First, lugging is when the engine is so low in its rpm band that it struggles to accelerate the car (because torque increases with rpm up to a modest point in the rpm range). It isn't merely a lack of power.
If you have an automatic transmission, it's impossible to lug the engine at 20 to 40 mph -- the engine just has to be going faster, unless the tranmission cannot shift down into the lower gears, and you're stuck in 3rd or OD (a.k.a., 4th gear) -- but I've never heard of that problem in the AW-7_ family.
If you have a manual transmission, you could only deliberately lug the engine at that speed in 4th (or 5th gear, if you have it), but the fault would be the driver's for not choosing a lower gear -- you can't blame the car for the driver's ineptness.
When you say lugging, I'm thinking that you don't actually have an engine that's lugging (in the technical sense), but rather that it just doesn't have any power -- perhaps it's fuel starved?

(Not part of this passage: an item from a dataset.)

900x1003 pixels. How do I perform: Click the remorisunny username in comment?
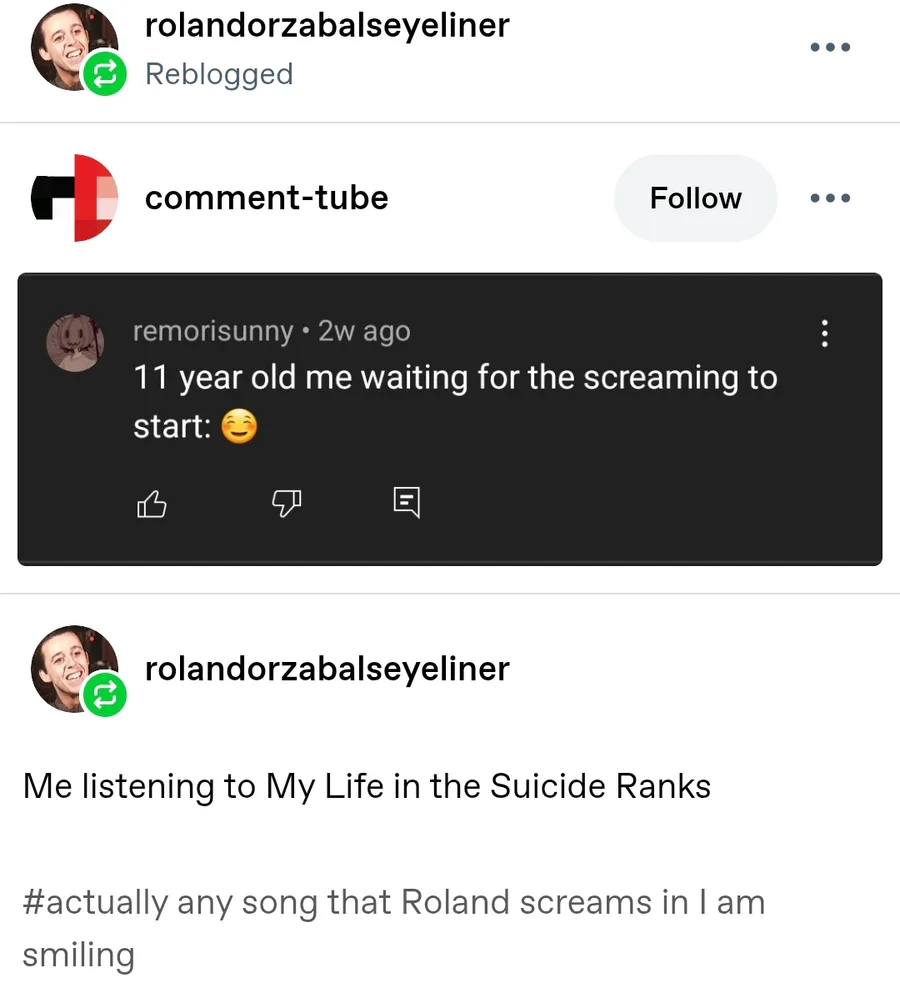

That could be quite different.
You could have a failing fuel pump (can't deliver enough fuel), or a bad hose on the in-tank pump connection (this problem is noticeable when the fuel level in the tank is below 1/3).
Or you could have a bad AMM (air mass meter).
Or a variety of other things, such as a skipped timing belt, etc.
Why not describe the problem in detail for us -- rather than just saying that it's "lugging"?